Friday, April 18, 2008

A Rotten Red Herring?

Among the many wonderful and deeply significant news items in today's Mail is this journalistic gem about the foul smell that appears to have bothered La La Londinium (and the poor, poor home counties) over the past few days.

As usual, staunch island isolationists blame someone else for the matter. Says one Sarah Holland, forecaster with the Met Office:
"The origins of the smell come from Europe and have brought in pollution."
Europe, right? So where's the UK then -- geographically, I mean? In Africa, Miss Holland (Holland being, by the way, a country, also in Europe)?

And pollution, right? Because Britain is such a green and pleasant land and an ecological role model for the rest of the world. Like...Europe.

Would readers currently in London please confirm that they, too, have noticed this stench? Because over here -- in Europe -- it actually smells quite nice (and it is sunny, and the Redstarts and Wrens are frolicking in the hedges). Which leads me to wonder if this is not another instance of hysteria-inducing misinformation manufactured by the Tory press. Now that it's official that the UK immigrant crime wave is a construction by certain British newspapers, maybe the next non-issue for Britain's benighted masses to fret and frown over is already being prepared.


Jura Watchmaker said...

My dear Anja,

Britain, in case you didn't know, is a sceptred isle that stands proud and alone. It belongs to no world region, and the fact that it sits on the same continental landmass as the European mainland is purely incidental.

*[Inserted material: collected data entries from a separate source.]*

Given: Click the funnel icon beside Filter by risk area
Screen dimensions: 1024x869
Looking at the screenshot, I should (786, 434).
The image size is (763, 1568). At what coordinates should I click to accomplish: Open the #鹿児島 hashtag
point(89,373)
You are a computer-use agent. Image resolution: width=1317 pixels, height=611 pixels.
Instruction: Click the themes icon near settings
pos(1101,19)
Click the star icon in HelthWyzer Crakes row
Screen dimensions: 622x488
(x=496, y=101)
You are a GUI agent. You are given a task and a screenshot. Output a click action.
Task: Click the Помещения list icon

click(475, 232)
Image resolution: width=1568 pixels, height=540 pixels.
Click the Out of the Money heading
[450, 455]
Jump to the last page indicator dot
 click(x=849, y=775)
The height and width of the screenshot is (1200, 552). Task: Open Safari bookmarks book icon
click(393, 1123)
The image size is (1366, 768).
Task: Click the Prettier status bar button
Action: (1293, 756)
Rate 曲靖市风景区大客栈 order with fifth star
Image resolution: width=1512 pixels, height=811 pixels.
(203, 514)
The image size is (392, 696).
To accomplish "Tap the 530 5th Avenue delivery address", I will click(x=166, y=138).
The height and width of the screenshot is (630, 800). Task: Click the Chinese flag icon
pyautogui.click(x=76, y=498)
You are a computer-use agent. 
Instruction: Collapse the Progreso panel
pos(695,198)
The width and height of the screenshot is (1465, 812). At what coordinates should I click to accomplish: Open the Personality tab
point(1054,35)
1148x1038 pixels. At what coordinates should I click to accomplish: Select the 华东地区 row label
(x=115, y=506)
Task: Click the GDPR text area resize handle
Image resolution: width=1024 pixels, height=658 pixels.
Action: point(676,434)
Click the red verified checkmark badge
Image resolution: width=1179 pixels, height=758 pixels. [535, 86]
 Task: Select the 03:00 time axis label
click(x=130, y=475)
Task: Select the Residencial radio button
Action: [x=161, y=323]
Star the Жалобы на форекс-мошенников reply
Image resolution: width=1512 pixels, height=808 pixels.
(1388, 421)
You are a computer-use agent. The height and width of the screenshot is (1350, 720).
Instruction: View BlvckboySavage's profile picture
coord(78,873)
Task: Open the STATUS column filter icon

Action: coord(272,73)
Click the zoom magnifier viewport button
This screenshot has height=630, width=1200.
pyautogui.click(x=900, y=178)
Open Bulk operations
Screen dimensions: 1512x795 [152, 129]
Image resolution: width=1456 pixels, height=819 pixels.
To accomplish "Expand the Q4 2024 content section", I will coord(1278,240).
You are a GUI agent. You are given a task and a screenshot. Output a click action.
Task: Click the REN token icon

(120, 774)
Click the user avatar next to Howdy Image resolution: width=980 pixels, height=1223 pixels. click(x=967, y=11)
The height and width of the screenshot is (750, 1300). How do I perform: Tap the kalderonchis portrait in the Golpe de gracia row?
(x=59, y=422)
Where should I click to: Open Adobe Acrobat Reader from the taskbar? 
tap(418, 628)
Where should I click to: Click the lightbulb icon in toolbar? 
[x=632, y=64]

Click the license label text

But as for referring to Europe as something 'other', I think you will that those notorious Europhobic isolationists the Fenno-Scandinavians do likewise.

You ask if I can smell "Das Stink". Well no, but then I'm feeling a little bunged-up (der Francis hat seit heute einen Schnupfen).

The Wife said...

Dear Francis,

You probably caught your cold from John when you met him the other day -- he's a highly contagious chap. Like all things that come from Germany. As expected, the stink, too, has been traced back to the freshly manured fields of northern Germany:

Although, being a Bavarian, I don't consider that part of Deutschland Germany at all. That's Prussia.

Admittedly, my felt understanding of Germany's geopolitical realities is as flawed as that of people from other nations -- especially those sharing a vicious Viking ancestry.

Nevertheless, I think Britons ever, ever shall be reminded of the fact that not too long ago, their rocky lozenge in the North Sea was merely a European peninsula:

Gute Besserung!

Jura Watchmaker said...

Rocky lozenge? I shall probably borrow this.

The Wife said...

I'm loath to admit it, but the image is not entirely of my own invention. Call it a case of osmotic intertextuality/intertextual osmosis, but I think I might have got it from Julian Barnes's novel _England, England_:

"'The island,' he began, 'as Sir Jack pointed out two weeks ago, is a diamond. Otherwise a lozenge. Some have compared it to a turbot. Twenty-three miles in length, thirteen across at its widest point. One hundred and fifty-five square miles. Each corner at a cardinal point of the compass, more or less. Was once joined to the mainland, back in the days of sedimentary rock and flint arrowheads. Could find out, but pre-television, anyway. Topography: mixture of rolling chalk downland of considerable beauty and bungaloid dystopia.'"

As you might have noticed, this description does not refer to Britain (though the rising North Sea might one day swallow enough of the land to reduce it to a mere 155 square miles), but to the Isle of Wight, which said Sir Jack plans to turn into a theme park ("England, England") based on every availabe "1066 and all that" cliché.